Fact: Acupuncture is a treatment option currently recommended by many medical institutions, including Cleveland Clinic. Many clinical research trials on acupuncture are funded by the National Institutes of Health. The World Health Organization recognizes acupuncture as a valid treatment for a wide range of conditions.
Myth: Acupuncture’s effects are psychological. It doesn't really do anything.
Fact: Many clinical studies show that acupuncture affects the body’s nervous and endocrine (glandular) systems, and decreases inflammation associated with different diseases. MRI studies reveal that during acupuncture, our brains begin to release endorphins (natural painkillers), as well as serotonin and dopamine (the body’s “feel-good” mood-regulating chemicals).
Myth: Most people who use, or practice, acupuncture are into ‘New Age’ healing.
Fact: On the contrary, you probably have a friend, coworker or neighbor who is getting acupuncture treatments.
Myth: Acupuncture may conflict with medication, physical therapy and other ‘mainstream’ medical treatments.
Fact: There is no conflict between acupuncture and Western medicine; they complement one another. Acupuncture works nicely as an adjunct to your conventional treatment plan.
Myth: Acupuncture is only useful in treating pain.
Fact: It’s true that acupuncture helps relieve joint pain, back pain and sciatica, headache, stomach pain and menstrual cramps. However, acupuncture is also used to treat rheumatoid arthritis, nausea/vomiting, chemotherapy side effects, morning sickness, hypertension (high blood pressure), allergies, depression, infertility and other conditions.
Myth: Acupuncture hurts — after all, we're talking needles!
Fact: Although we use needles, they are very slender and fine. You may or may not feel an initial prick, sometimes described as a mosquito bite. Any discomfort will either fade on its own or will be relieved as your acupuncturist adjusts the needles. You should experience a Qi (pronounced “chee”) sensation, often described as heaviness, throbbing or an electrical sensation. That’s your body’s healing energy doing its work.
Myth: Acupuncture has a lot of side effects and you’ll need time off work.
Fact: Acupuncture has few to no side effects; they occur in less than 1 percent of reportable cases. After your acupuncture session, you should be able to carry on throughout your day with no restrictions.
Myth: Once you start acupuncture, you’ll always need acupuncture.
Fact: For most conditions, acupuncturists want to get you to the point where your main problem has been resolved and you no longer have to return. Some people stay on a maintenance schedule, however, such as returning once a month, because acupuncture continues to help a chronic condition.
Myth: If you do not see results in one or two treatments, then you’re unlikely to benefit from acupuncture.
Fact: The response to acupuncture is always an individual one.
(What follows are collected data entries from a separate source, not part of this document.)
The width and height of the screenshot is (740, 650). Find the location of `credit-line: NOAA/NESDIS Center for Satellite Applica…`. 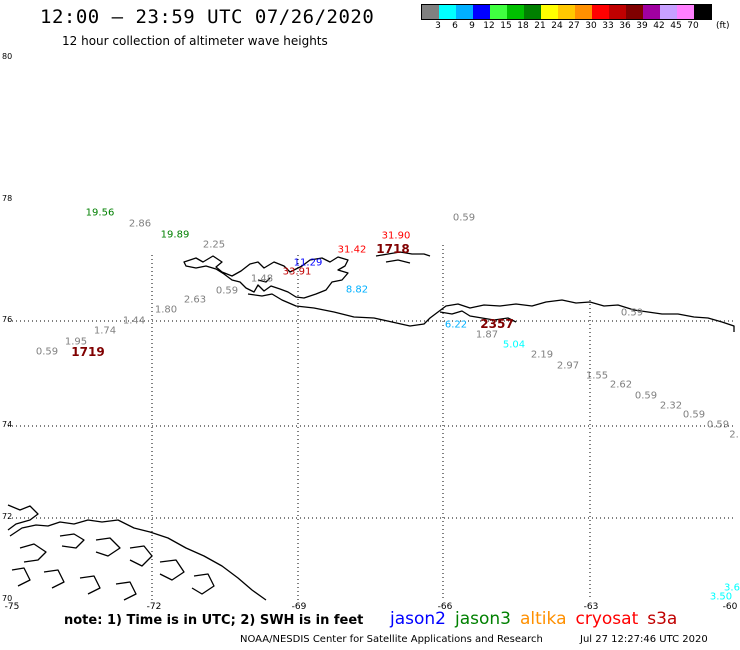

credit-line: NOAA/NESDIS Center for Satellite Applica… is located at coordinates (392, 640).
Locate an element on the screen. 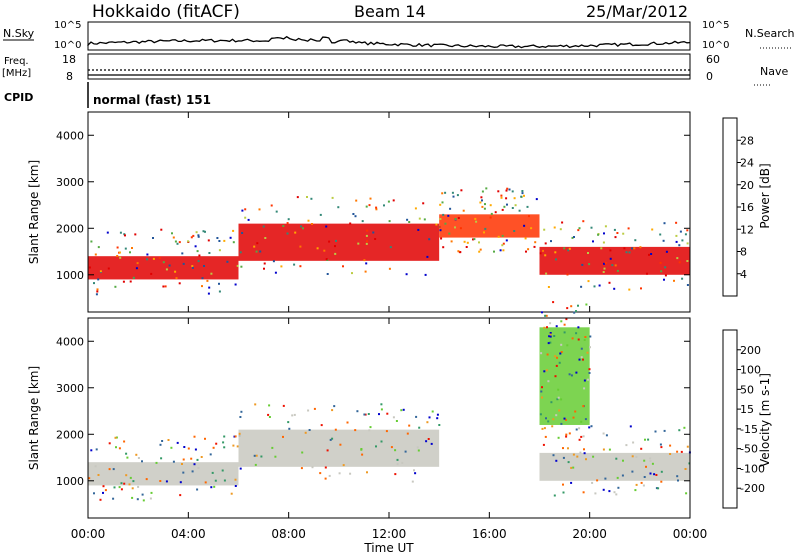  freq-unit-label: [MHz] is located at coordinates (16, 74).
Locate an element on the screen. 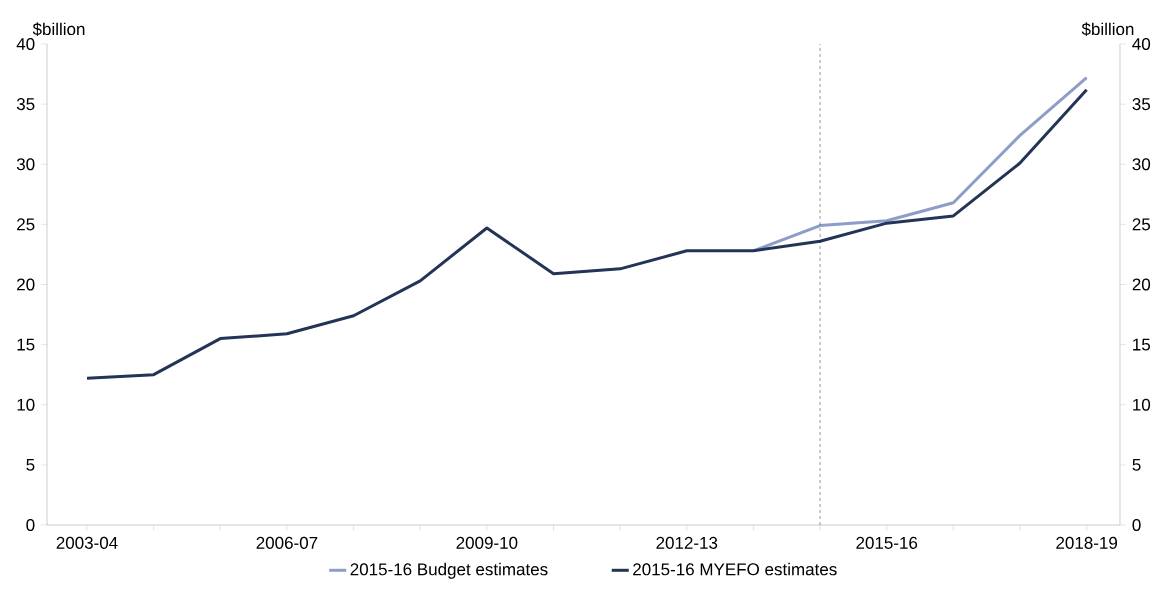 This screenshot has height=597, width=1160. y-tick-label: 25 is located at coordinates (26, 224).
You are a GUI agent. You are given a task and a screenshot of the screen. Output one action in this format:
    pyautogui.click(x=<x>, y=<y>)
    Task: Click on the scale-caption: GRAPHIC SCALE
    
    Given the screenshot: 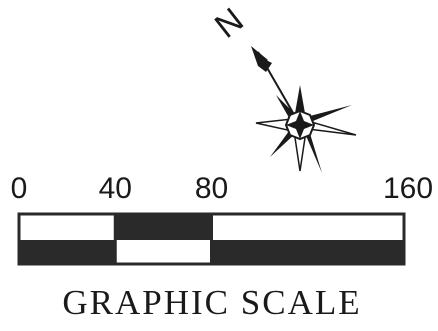 What is the action you would take?
    pyautogui.click(x=212, y=302)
Some people respond quickly — within one, two or three treatments. Others need a full course of eight to 10 treatments. Acupuncture’s effects are cumulative, building with each treatment, so the acupuncturist will assess its effects after you complete a full series of treatments.
Myth: You’ll need a doctor’s referral or a prescription for acupuncture.
Fact: Guidelines vary by state. In Illinois, anyone can make an appointment for acupuncture.
Jamie Starkey is Lead Acupuncturist for the Cleveland Clinic Center for Integrative Medicine, within our Wellness Institute.